3. Electronic lab notebooks: Electronic lab notebooks (ELNs) overcome many of the limitations of paper lab notebooks – they are searchable, cannot be damaged or misplaced, and are easy to back-up and share with collaborators. This section discusses available electronic lab notebooks and strategies for selecting the electronic lab notebook that meets the needs of an individual research team.
4. Preregistrations and protocol sharing: Scientific publications often lack essential details needed to reproduce the methods described. Preregistrations of planned research include details of the methods and tools that will be used in the project and provide transparency of the intended analyses and outcome. Protocol repositories allow researchers to share detailed, step-by-step protocols, which can be cited in scientific papers. Repositories also make it easy to track changes in protocols over time by incorporating version control, allowing researchers to post updated versions of protocols from their own lab, or adapted versions of protocols that were originally shared by other research groups. This section describes strategies for creating effective ‘living protocols’ that other research teams can easily locate, follow, cite and adapt.
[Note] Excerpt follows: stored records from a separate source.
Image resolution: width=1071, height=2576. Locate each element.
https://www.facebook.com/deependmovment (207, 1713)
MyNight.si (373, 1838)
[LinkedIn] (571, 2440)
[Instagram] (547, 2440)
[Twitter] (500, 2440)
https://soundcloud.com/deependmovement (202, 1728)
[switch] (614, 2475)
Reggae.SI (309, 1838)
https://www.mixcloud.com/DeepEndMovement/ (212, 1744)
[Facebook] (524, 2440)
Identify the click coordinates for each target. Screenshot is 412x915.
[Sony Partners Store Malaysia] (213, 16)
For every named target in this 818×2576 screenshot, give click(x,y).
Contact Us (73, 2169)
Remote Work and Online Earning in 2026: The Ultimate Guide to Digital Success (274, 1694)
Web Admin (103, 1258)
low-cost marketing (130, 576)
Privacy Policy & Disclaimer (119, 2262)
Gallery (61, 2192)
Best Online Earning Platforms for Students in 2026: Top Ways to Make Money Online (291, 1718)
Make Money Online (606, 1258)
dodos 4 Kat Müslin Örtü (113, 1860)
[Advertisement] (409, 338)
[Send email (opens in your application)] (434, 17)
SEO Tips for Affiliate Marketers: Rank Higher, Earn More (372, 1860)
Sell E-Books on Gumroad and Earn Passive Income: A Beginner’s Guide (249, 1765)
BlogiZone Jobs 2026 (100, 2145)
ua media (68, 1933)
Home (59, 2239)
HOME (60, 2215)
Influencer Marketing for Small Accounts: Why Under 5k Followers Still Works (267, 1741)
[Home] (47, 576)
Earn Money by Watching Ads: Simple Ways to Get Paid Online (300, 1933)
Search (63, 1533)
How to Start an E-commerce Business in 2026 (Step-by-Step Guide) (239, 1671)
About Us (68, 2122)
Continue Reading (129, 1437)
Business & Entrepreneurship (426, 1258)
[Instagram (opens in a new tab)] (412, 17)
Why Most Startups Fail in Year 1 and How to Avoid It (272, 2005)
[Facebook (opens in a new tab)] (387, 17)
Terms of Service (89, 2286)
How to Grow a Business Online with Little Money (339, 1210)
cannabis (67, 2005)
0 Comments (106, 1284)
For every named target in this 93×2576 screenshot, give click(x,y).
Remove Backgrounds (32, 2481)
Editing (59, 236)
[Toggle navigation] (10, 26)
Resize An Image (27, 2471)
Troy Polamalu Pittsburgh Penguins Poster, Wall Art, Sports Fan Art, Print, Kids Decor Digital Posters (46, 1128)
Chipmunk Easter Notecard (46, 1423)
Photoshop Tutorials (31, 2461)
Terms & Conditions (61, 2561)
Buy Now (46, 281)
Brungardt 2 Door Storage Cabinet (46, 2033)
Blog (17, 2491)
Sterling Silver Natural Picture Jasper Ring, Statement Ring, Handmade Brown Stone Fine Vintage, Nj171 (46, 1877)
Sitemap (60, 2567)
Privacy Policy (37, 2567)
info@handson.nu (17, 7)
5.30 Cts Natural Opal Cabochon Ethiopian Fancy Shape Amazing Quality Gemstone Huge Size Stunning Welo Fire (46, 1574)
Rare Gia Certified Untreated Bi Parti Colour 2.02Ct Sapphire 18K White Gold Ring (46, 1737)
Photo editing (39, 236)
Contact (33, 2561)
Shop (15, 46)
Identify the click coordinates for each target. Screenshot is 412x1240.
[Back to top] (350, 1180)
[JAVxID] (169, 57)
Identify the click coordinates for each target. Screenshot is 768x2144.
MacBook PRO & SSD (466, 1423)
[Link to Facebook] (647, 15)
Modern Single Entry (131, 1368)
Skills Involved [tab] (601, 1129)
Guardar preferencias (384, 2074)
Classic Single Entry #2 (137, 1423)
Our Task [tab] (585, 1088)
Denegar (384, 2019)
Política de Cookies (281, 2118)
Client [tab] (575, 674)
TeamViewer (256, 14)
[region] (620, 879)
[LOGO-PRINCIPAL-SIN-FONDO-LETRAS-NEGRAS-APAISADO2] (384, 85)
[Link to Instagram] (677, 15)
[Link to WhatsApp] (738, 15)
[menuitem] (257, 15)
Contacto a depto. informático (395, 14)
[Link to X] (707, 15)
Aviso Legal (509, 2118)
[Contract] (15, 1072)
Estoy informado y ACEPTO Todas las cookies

5. Biological material and reagent sharing: Laboratories regularly produce specialized materials and organisms, such as reagents, plasmids, seeds and organism strains. Access to these materials is essential to reproduce and expand upon published work. Repositories maintain reagents and biological materials deposited by scientists, and also make these materials accessible to the scientific community for a small or symbolic donation. Nonetheless, many laboratories do not use repository resources to share their materials, and thus limit their outreach and impact. This section introduces the concept of material repositories, which allow investigators access to materials without investing time and resources to recreate, maintain, verify and distribute their own or another researcher’s reagents.
6. Data visualization and figure design: Figures show the key findings of a study and should allow readers to critically evaluate the data and structures behind them. As an example, scientists routinely use the default plots of spreadsheet software such as bar graphs for presenting continuous data (Weissgerber et al., 2015). This is a problem, as many data distributions can lead to the same bar or line graph and the actual data may suggest different conclusions from the summary statistics alone. This section illustrates strategies for replacing bar graphs with more informative alternatives (i.e. dot, box, or violin plots), provides guidance on choosing the visualization best suited for various data structures and images, and provides a brief overview of tools for creating more effective, appealing and informative graphics and figures.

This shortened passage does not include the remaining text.